◆ Action item
Under this line sits a listing. Repeat exactly and only its lines from the one holding "At what coordinates" through the one holding "How do I perform: Click the Sign in button?"; skip pictures.

◆ Data supplied
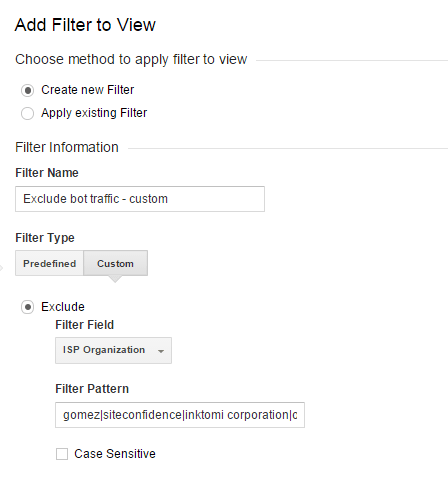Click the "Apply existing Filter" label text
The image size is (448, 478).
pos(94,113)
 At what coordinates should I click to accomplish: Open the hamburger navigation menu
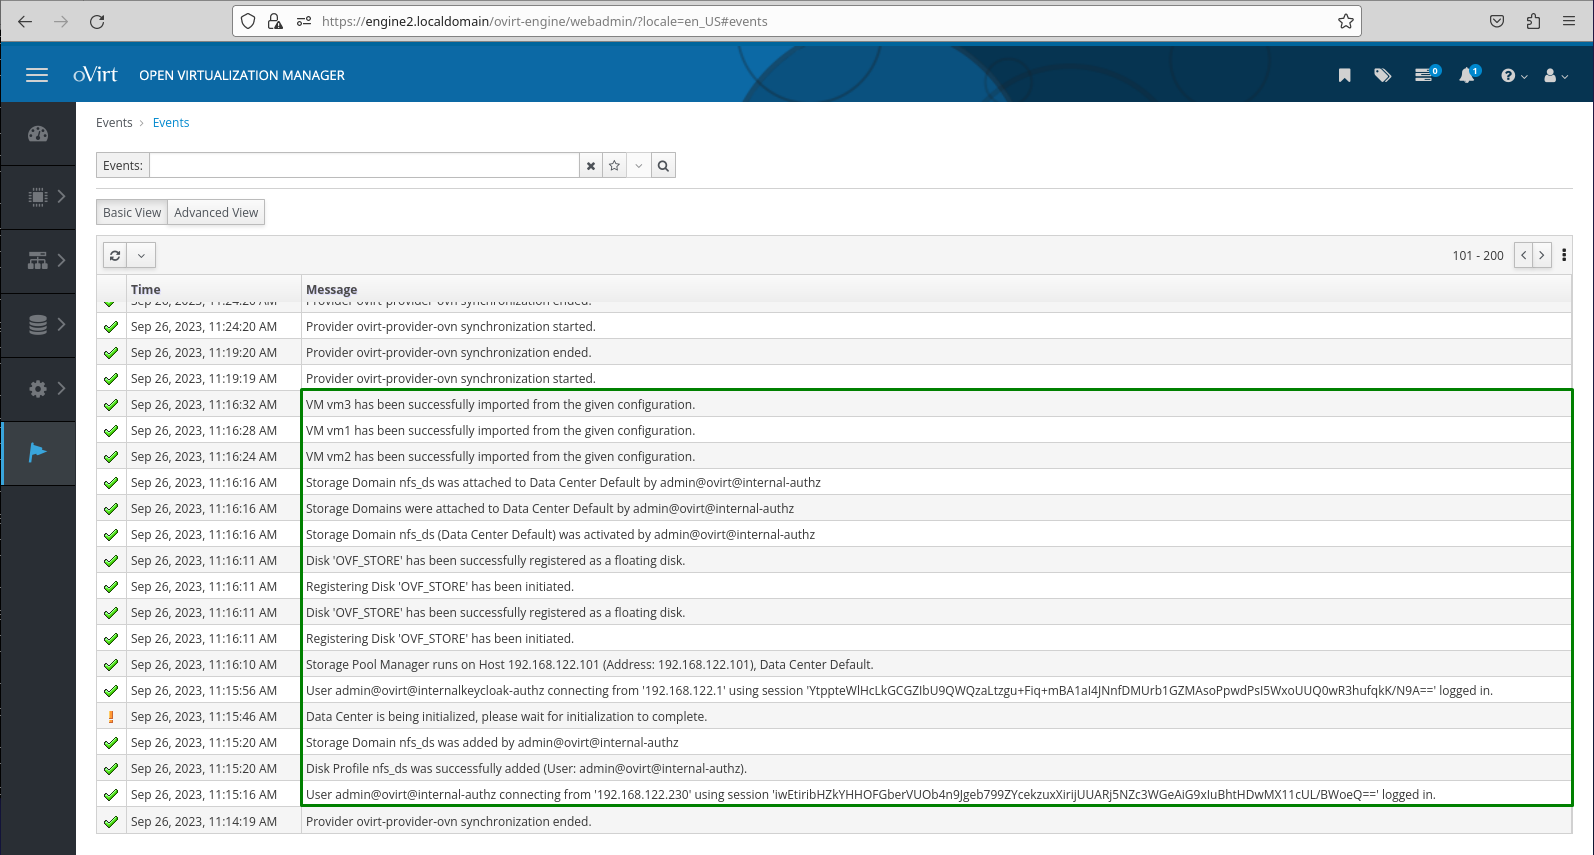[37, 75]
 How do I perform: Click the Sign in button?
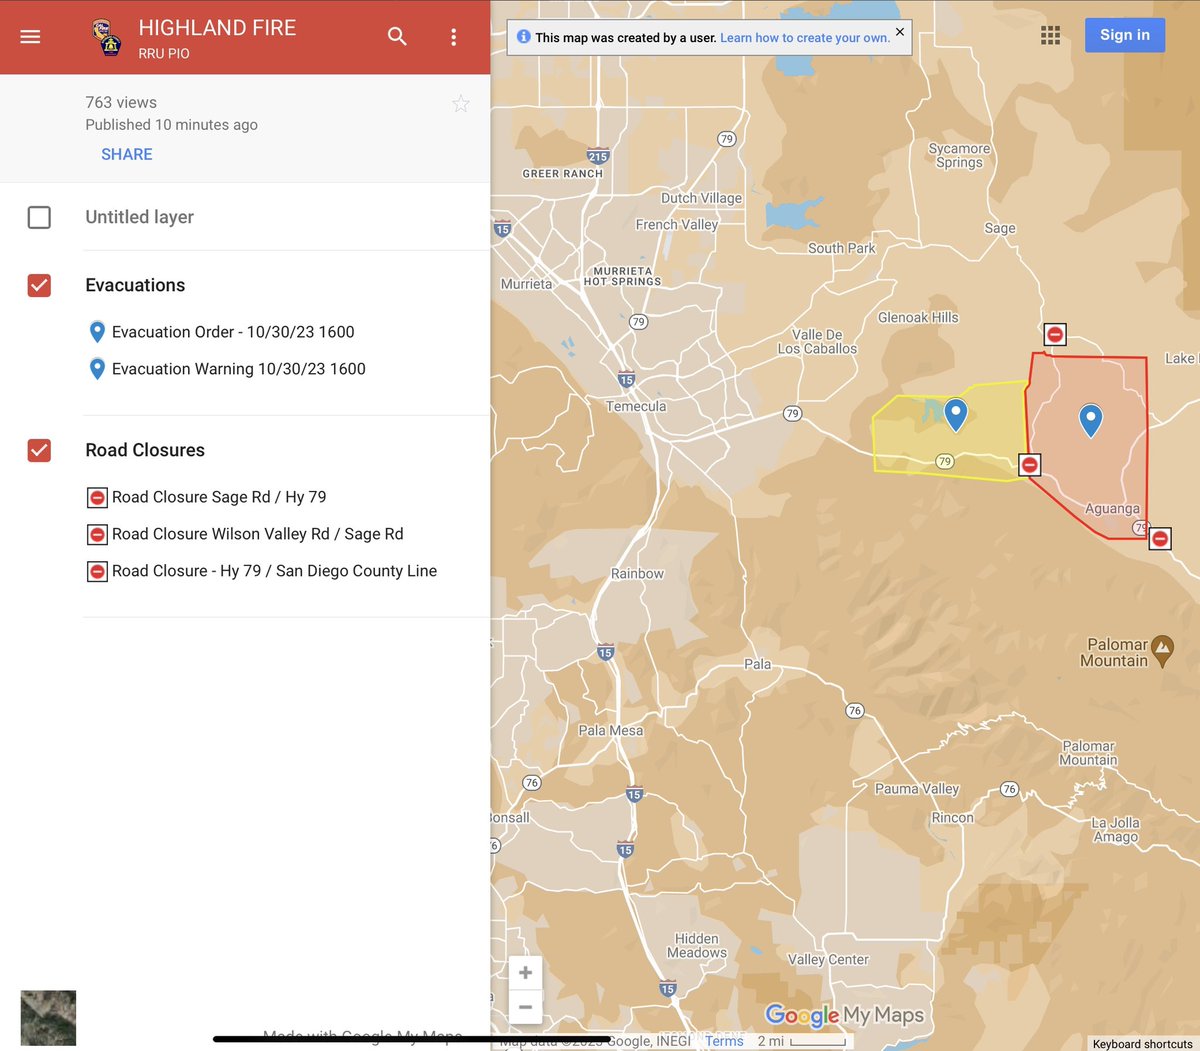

* * *

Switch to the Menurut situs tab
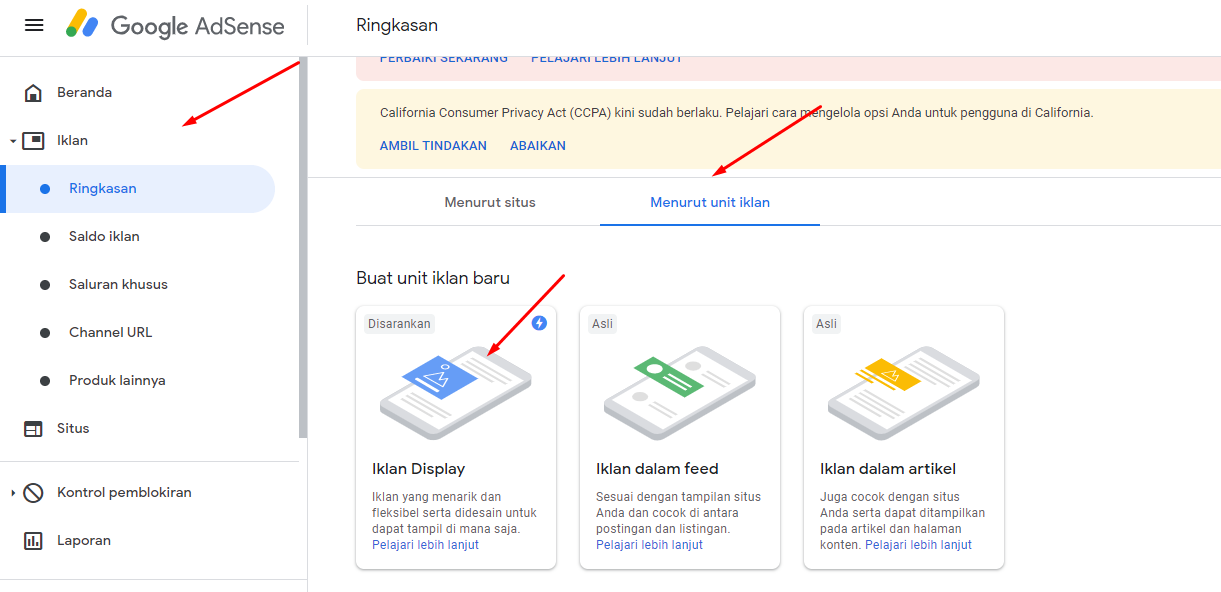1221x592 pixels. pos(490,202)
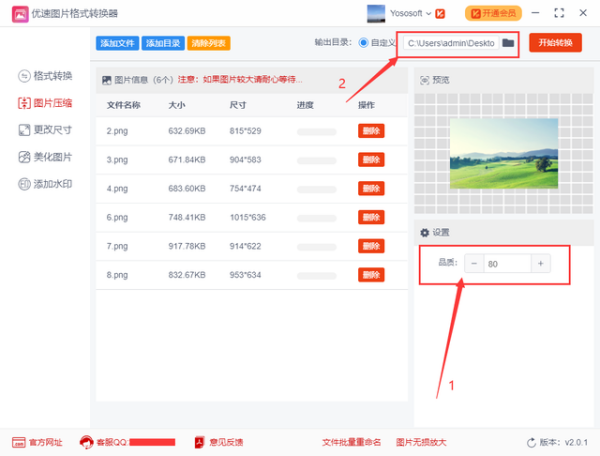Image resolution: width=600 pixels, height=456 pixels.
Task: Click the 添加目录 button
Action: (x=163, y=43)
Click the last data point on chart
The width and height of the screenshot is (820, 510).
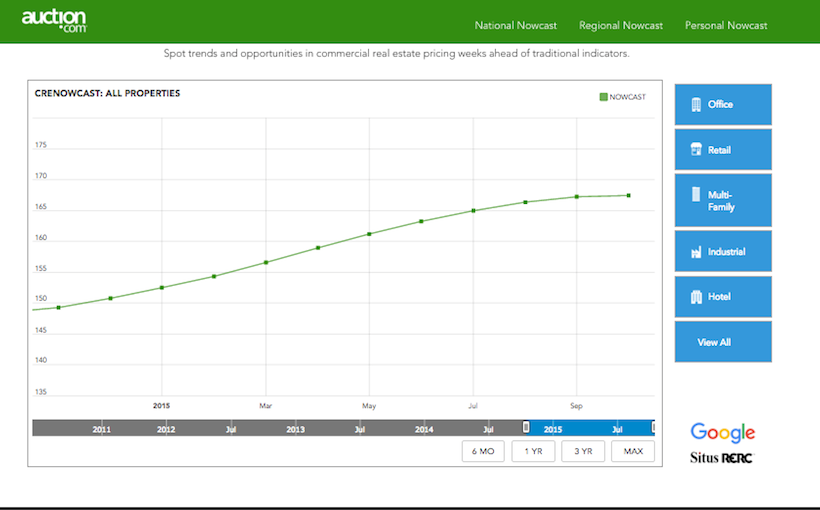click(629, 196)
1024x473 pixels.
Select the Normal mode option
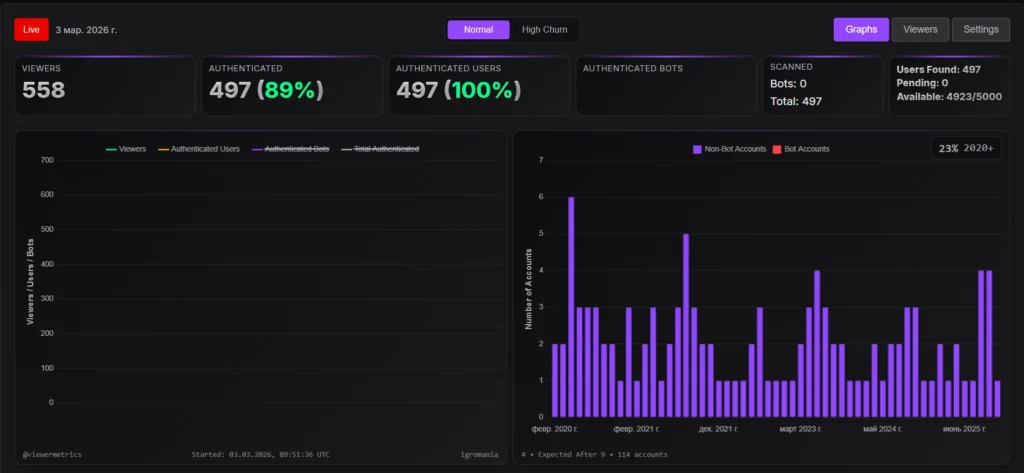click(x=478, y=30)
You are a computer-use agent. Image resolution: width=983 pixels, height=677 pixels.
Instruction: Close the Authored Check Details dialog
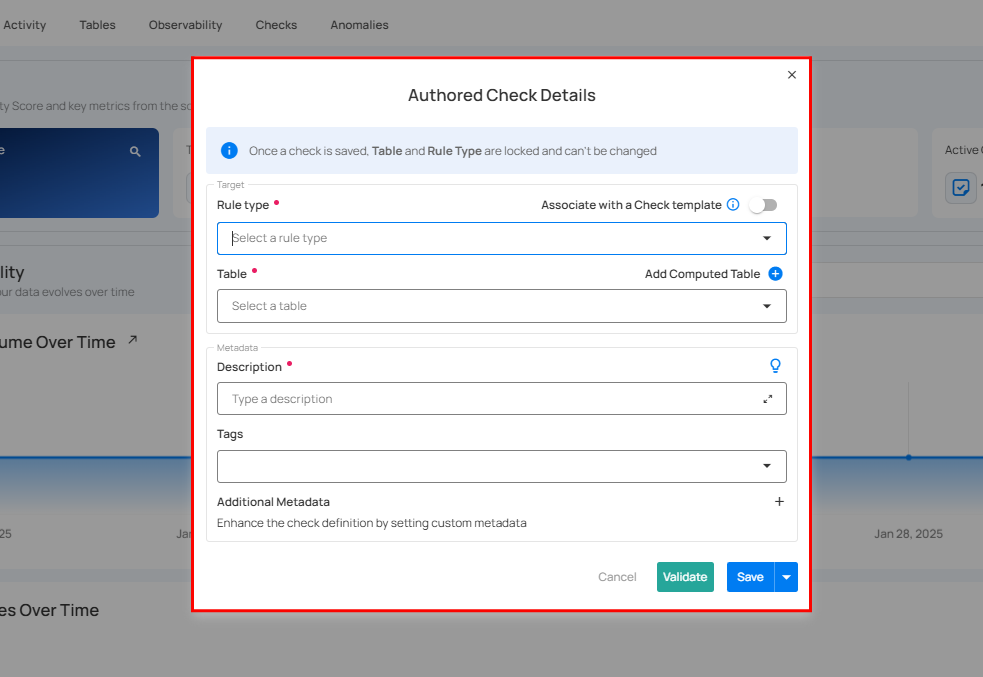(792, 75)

◆ Solution to this task
 At what coordinates should I click to accomplish: Open the hamburger navigation menu
[37, 75]
 How do I perform: Click the Sign in button?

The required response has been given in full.